BGH, Urteil vom 2. 3. 1977 – VIII ZR 209/75; OLG Saarbrücken (lexetius.com/1977,2)
[1] Tatbestand: Der Kläger ist Inhaber eines im Ortsteil G. von Sch. gelegenen Gartenbaubetriebes. Er bezieht das für die Bewässerung seiner Kulturen notwendige Wasser vom Beklagten zu 1. Der Beklagte zu 1 stellt auf der Grundlage der Satzung vom 24. November 1970 die Versorgungsanlagen als öffentliche Einrichtung bereit. Es besteht Anschlußzwang und Benutzungszwang. In § 4 Abs 4 der Satzung ist bestimmt:
[2] "4. Bei Einschränkung oder Unterbrechung der Wasserlieferung sowie bei einer Änderung des Druckes oder der Beschaffenheit des Wassers infolge Wassermangels, Störungen im Betrieb, Vornahme betriebsnotwendiger Arbeiten oder aufgrund behördlicher Verfügungen, steht dem Wasserabnehmer kein Anspruch auf Ermäßigung oder Schadensersatz zu. Dauert die Unterbrechung länger als einen Monat, so wird die Mindestgebühr für diesen Zeitraum nicht erhoben".

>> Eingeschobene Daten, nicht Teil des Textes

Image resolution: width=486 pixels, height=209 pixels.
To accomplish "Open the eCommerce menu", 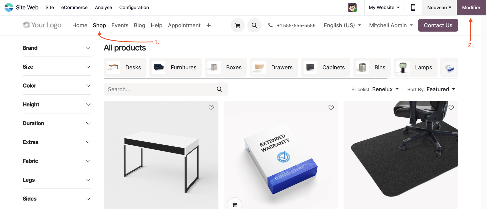I will pyautogui.click(x=74, y=8).
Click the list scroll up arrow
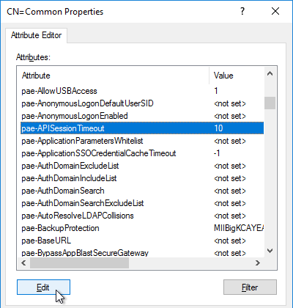This screenshot has width=293, height=308. 270,74
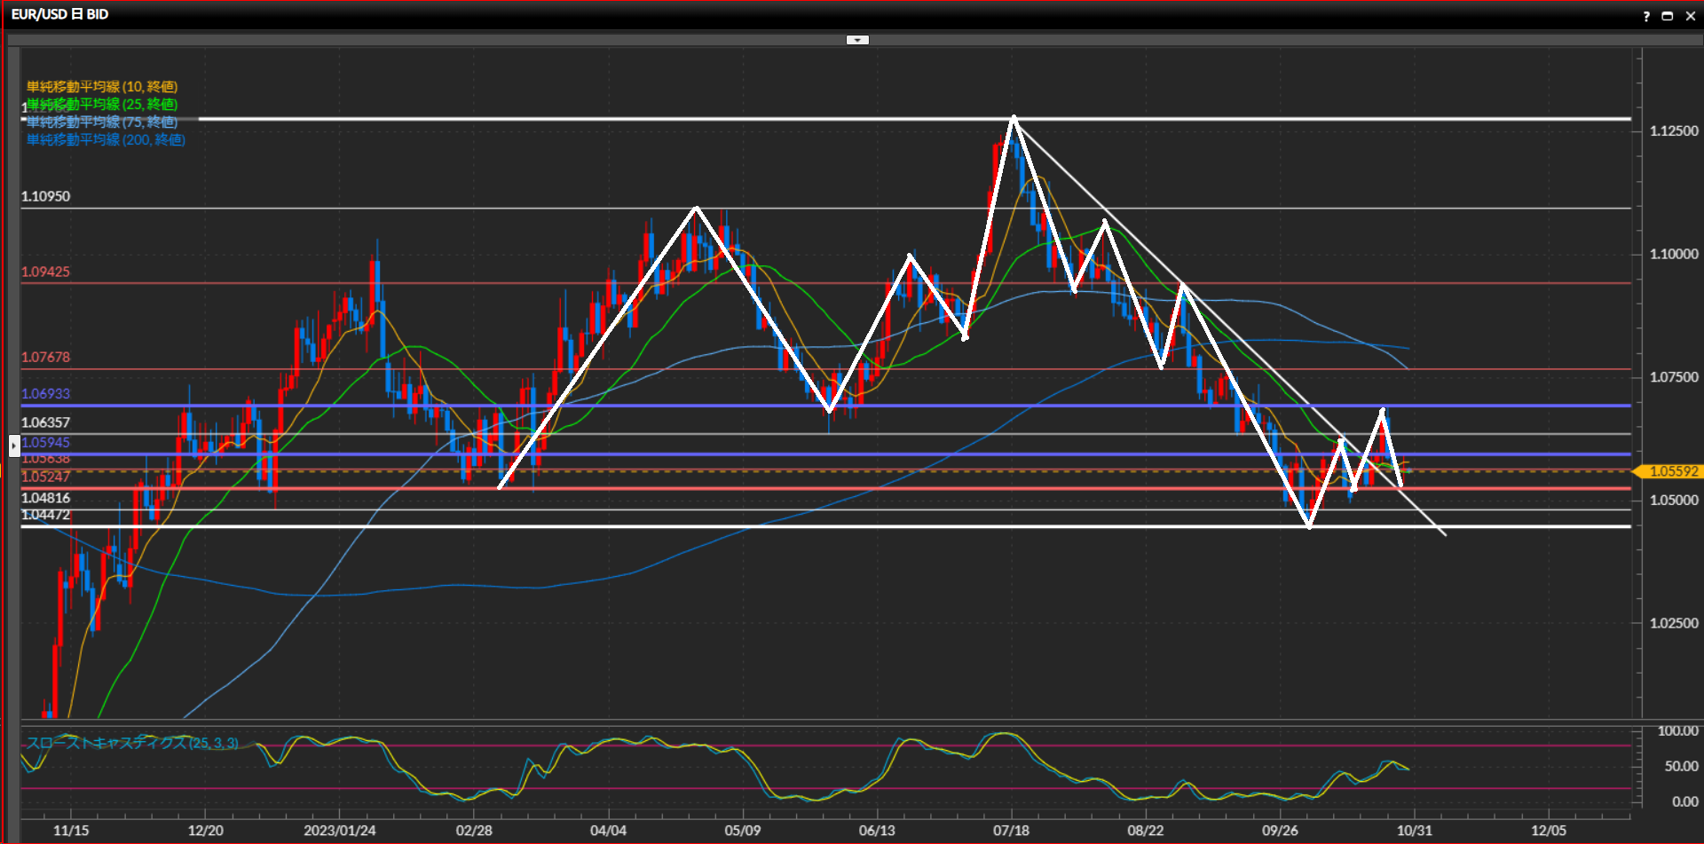Maximize the EUR/USD chart window
The width and height of the screenshot is (1704, 844).
(x=1668, y=16)
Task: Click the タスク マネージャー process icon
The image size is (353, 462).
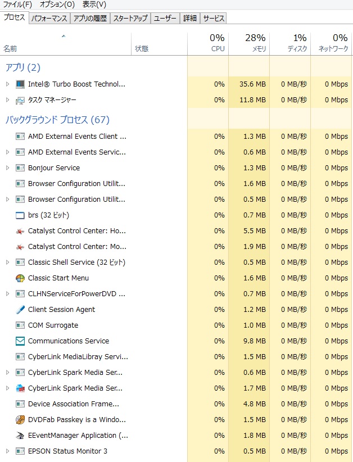Action: coord(20,100)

[3] Der Beklagte zu 1 bezieht das benötigte Wasser von dem Beklagten zu 2, in dessen Satzung vom 30. April 1949 in der Fassung vom 26. Mai 1966 es ua heißt:
[4] "§ 1. Der Wasserzweckverband beliefert die verbandsangehörigen Gemeinden mit Wasser, das durch die den Gemeinden gehörenden Wasserleitungen bis zu den Hochbehältern gepumpt wird …"

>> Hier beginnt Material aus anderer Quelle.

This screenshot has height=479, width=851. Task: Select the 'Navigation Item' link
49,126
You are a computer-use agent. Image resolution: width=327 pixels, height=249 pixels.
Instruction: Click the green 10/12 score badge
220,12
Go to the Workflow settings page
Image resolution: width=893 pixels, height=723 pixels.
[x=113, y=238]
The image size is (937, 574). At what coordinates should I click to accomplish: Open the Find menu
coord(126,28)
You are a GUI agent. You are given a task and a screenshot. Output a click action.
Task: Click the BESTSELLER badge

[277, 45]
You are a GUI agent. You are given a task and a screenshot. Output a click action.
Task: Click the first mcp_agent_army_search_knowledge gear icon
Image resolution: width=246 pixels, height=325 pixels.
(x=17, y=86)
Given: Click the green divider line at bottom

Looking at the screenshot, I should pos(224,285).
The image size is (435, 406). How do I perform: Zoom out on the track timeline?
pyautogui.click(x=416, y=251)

[5] Die Gemeinde Sch. gehört dem Beklagten zu 2 an. Sie hat ihre gesamte Wasserversorgung dem Beklagten zu 1 übertragen. Der Beklagte zu 1 unterhält für die Versorgung der Gemeinde Sch. den Hochbehälter K. und den Hochbehälter Ka. Jedem Hochbehälter ist ein selbständiges Versorgungsnetz zugeordnet, das die Verbindung zu den Abnehmern herstellt. An insgesamt 6 Verbindungsstellen zwischen den beiden Versorgungsnetzen sind Trennschieber eingebaut, die in geschlossenem Zustand einen Wasseraustausch verhindern sollen.
[6] Der Gartenbaubetrieb des Klägers wird vom Hochbehälter Ka. aus versorgt.

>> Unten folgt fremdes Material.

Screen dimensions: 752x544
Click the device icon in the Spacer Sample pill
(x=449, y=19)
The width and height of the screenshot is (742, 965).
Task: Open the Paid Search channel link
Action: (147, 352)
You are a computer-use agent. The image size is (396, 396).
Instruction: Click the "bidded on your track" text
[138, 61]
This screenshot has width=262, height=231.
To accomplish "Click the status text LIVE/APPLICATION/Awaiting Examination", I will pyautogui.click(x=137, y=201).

[7] Im Jahre 1971 beauftragte der Beklagte zu 2 das Ingenieurbüro Z. in H. mit der Planung und Herstellung neuer Wassergewinnungsanlagen. Das Ingenieurbüro hatte die Oberbauleitung und die örtliche Bauleitung inne. Den Auftrag zum Bau einer Steigleitung von den Bohrstellen Schw. zum Hochbehälter K. erhielt der Streithelfer. Zu den übertragenen Arbeiten gehörte die Desinfektion der Leitung vor ihrer Inbetriebnahme. Der Streithelfer verwendete Chloramin als Desinfektionsmittel. Im vorliegenden Falle löste er es mit Frischwasser auf, das er einer vom Hochbehälter K. nach Sch. führenden Leitung entnahm. Diese Frischwasserleitung war von der neuen Steigleitung durch einen Schieber getrennt.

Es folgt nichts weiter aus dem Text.